I have a history of my own and I take medication for my ADD and I have sense 1993 and you know what? This is MY choice, it is MY ADD and therefore MY responsibility.
I would not allow Gary to dictate to me how to treat MY condition you may be living in your boy friend home but you are NOT living in his body the body and brain you have are YOURS - what you put in it is YOUR choice - YOUR responsibility and your consequences.
Gary doesn't tell me I can't take medications it would be as absurd as me telling him had to. Addiction to Adderall is NOT a problem - I know this because I forget to take my medications all the time - gee now if I could only "forget to smoke the tobacco companies would never see another dime from my neurodiverse hinny again.
I'm so into him...yet he has no fire or passion for me. But he's sympathetic because he helped me out of homelessness into a safe apartment,
"in to him" ?????? Is this a reference to your financial situation or some feeling????
How do you know he helped you due to sympathy? Maybe he saw some one he could use to fill his own needs.
Helped you out of homelessness perhaps into a safe apartment umm I hate to inform you but you are NOT in a safe place to believe this is to delude your self - In a safe place one is free to speak their own mind with out fear of being kicked out or punched, In a safe place one is free to make choices as to how they will treat a condition that is theirs, in a safe place as an adult you are not required to do as some one says with out any choice of your own - From my computer chair you are in prison - which is located only one floor up from hell {IMHO}
helped me stay clean, bought me things, takes care of me,
Sobriety like ADD is YOUR responsibility.

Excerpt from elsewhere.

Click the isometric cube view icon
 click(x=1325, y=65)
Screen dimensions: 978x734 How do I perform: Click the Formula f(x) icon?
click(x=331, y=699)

My husband takes care of his truck he also buys it things it needs like oil, gas and new air filters but he treats it like an object because his truck is an object - these things do not equate preludes to a meaningful relationship. Preludes to a meaningful relationship includes {but is not limited to} - respect for the other persons boundaries and rights to make choices concerning their lives, friendship and willingness to be vulnerable, and desire to share your individuality while being willing and able to share your own on an equal level and a serious consideration to life long commitment - I do NOT see any of these things in any of your post I see the opposite.
Also all healthy relationship must have BOUNDARIES (http://www.ybrt.org/bounder.html)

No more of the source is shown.